Bei ihren genetischen Untersuchungen nutzten die Forscher eine Technik, wie sie auch beim Menschen bei Vaterschaftsnachweisen zum Einsatz kommt: die Mikrosatelliten-Analyse. Mikrosatelliten sind kurze, aus nur wenigen Bausteinen bestehende Abschnitte der DNA, die keine Erbinformationen tragen, aber durch beide Elternteile vererbt werden. „Weil wir den Genotyp der Mutter kennen, konnten wir mit Hilfe der Mikrosatelliten-Analyse eindeutig zeigen, dass der Quastenflosser-Nachwuchs jeweils nur einen einzigen Vater hat”, sagt Manfred Schartl von der Universität Würzburg.

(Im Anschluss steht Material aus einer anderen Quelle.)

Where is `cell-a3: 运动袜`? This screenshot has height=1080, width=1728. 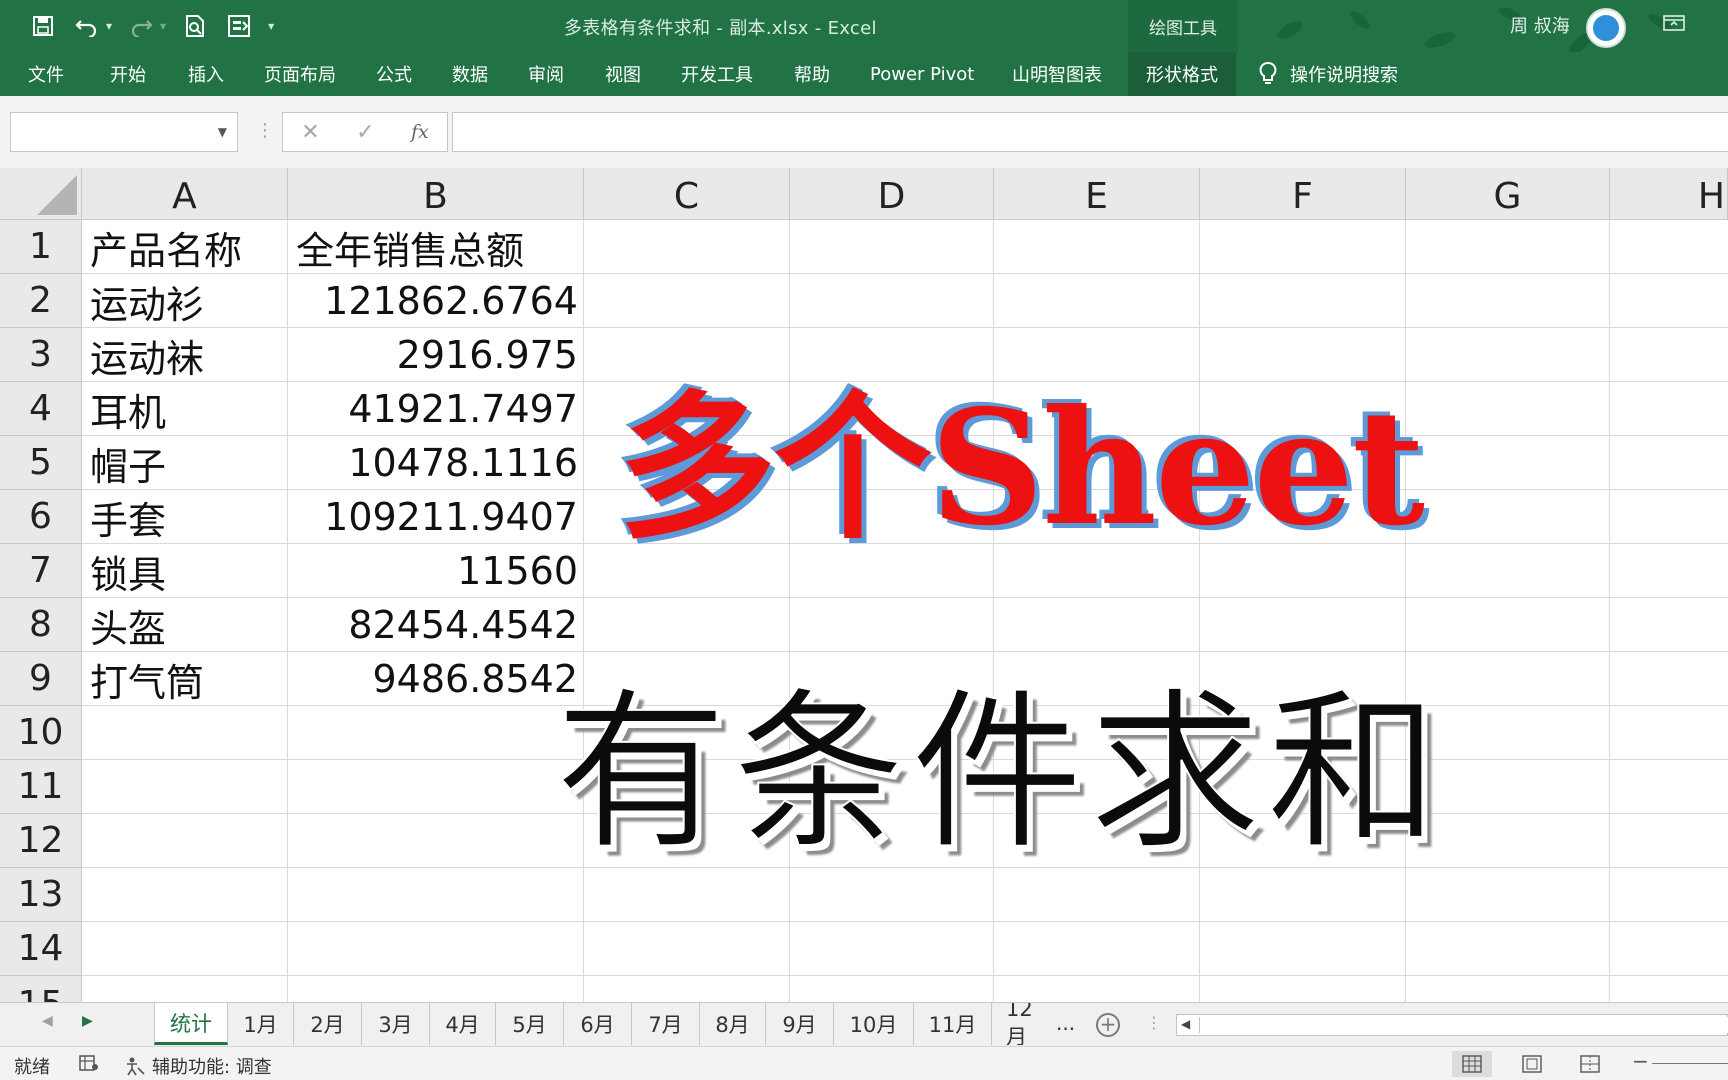
cell-a3: 运动袜 is located at coordinates (185, 355).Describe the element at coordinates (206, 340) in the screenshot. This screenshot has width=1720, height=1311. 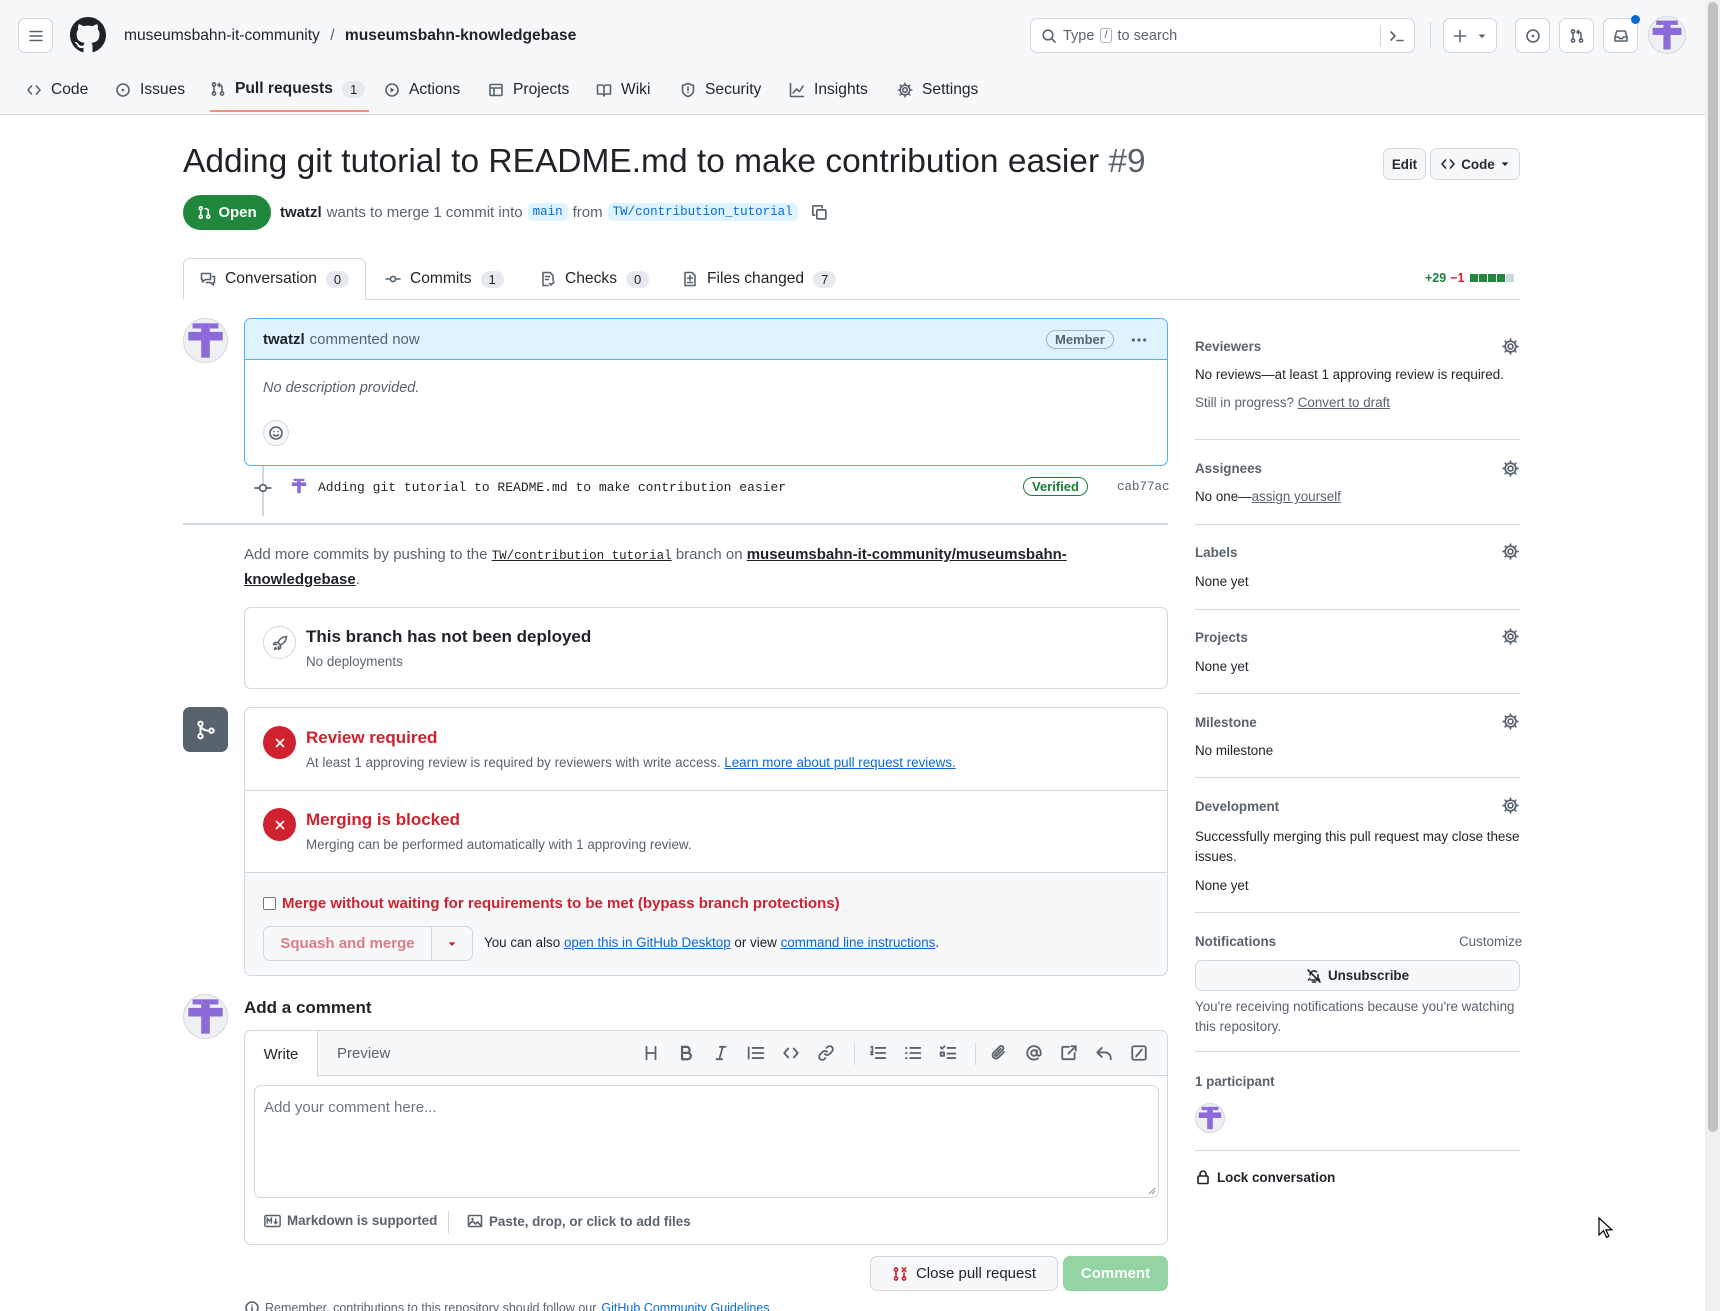
I see `comment-author-avatar` at that location.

Warum sich die Weibchen jeweils nur mit einem Männchen paaren, ist unklar. Eigentlich würde Partnerwechsel die Chance auf eine erfolgreiche Befruchtung erhöhen: Solches Verhalten sorgt für eine hohe genetische Variabilität beim Nachwuchs und macht es möglich, dass die besten Gene weitergegeben werden. Den Forschern zufolge könnte es allerdings sein, dass im Fall des Quastenflossers die Vorteile einer mehrfachen Paarung die Kosten, die das Weibchen dafür zahlen muss, nicht überwiegen. Denn Partnerwechsel erfordert gesteigerten Energieaufwand und birgt die Gefahr, Fressfeinden zum Opfer zu fallen, und ein erhöhtes Infektionsrisiko.
 

Die Erbgutanalysen der Forscher lieferten auch noch einen weiteren interessanten Hinweis über das Fortpflanzungssystem der berühmten Fische: Möglicherweise vermeiden die Quastenflosser gezielt Inzucht. Vater und Mutter einer Brut waren nicht näher miteinander verwandt als die Mehrzahl von zufälligen Paaren einer Quastenflosser-Population, berichten die Wissenschaftler. Das könnte bedeuten, dass die Weibchen es vermeiden, sich mit nahen Verwandten zu paaren, oder dass andere Merkmale für die Wahl des passenden Partners ausschlaggebend sind, beispielsweise Größe und Körperbau oder die Widerstandskraft gegen Parasiten.